In the records below, the lines from the one containing "Task: Click the sparkle" through the last are to be reproduced exactly and alone.

--- SOURCE RECORDS ---

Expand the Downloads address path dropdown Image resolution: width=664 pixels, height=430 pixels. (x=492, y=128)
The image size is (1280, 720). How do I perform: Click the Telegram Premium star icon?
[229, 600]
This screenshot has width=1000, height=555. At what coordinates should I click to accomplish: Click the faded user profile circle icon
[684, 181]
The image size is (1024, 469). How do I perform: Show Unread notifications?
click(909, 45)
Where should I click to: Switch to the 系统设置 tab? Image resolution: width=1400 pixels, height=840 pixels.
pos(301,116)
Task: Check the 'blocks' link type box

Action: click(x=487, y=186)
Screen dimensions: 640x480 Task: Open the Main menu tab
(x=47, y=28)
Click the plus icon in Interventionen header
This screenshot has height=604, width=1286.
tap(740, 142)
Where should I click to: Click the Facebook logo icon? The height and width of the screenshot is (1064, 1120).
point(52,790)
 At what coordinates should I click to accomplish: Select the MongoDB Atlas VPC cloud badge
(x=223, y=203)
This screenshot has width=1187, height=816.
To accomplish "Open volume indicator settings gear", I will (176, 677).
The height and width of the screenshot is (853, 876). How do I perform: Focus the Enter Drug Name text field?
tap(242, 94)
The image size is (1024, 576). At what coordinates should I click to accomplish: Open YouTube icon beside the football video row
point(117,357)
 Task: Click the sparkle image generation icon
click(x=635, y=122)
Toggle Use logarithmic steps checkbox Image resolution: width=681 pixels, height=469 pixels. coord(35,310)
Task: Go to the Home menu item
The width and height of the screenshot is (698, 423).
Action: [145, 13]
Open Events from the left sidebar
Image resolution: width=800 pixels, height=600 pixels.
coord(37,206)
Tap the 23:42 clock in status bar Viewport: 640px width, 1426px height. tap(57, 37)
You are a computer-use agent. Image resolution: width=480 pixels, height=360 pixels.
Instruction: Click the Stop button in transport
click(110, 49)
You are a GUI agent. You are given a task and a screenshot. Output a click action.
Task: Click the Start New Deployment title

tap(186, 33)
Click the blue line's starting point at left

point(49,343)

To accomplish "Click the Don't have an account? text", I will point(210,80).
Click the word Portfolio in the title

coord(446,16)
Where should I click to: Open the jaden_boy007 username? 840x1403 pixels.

---

#### ANSWER SPACE
 Task: Click the sparkle image generation icon
click(x=635, y=122)
Toggle Use logarithmic steps checkbox Image resolution: width=681 pixels, height=469 pixels. coord(35,310)
Task: Go to the Home menu item
The width and height of the screenshot is (698, 423).
Action: [145, 13]
Open Events from the left sidebar
Image resolution: width=800 pixels, height=600 pixels.
coord(37,206)
Tap the 23:42 clock in status bar Viewport: 640px width, 1426px height. tap(57, 37)
You are a computer-use agent. Image resolution: width=480 pixels, height=360 pixels.
Instruction: Click the Stop button in transport
click(110, 49)
You are a GUI agent. You are given a task and a screenshot. Output a click action.
Task: Click the Start New Deployment title

tap(186, 33)
Click the blue line's starting point at left

point(49,343)

To accomplish "Click the Don't have an account? text", I will point(210,80).
Click the word Portfolio in the title

coord(446,16)
Where should I click to: Open the jaden_boy007 username? 840x1403 pixels.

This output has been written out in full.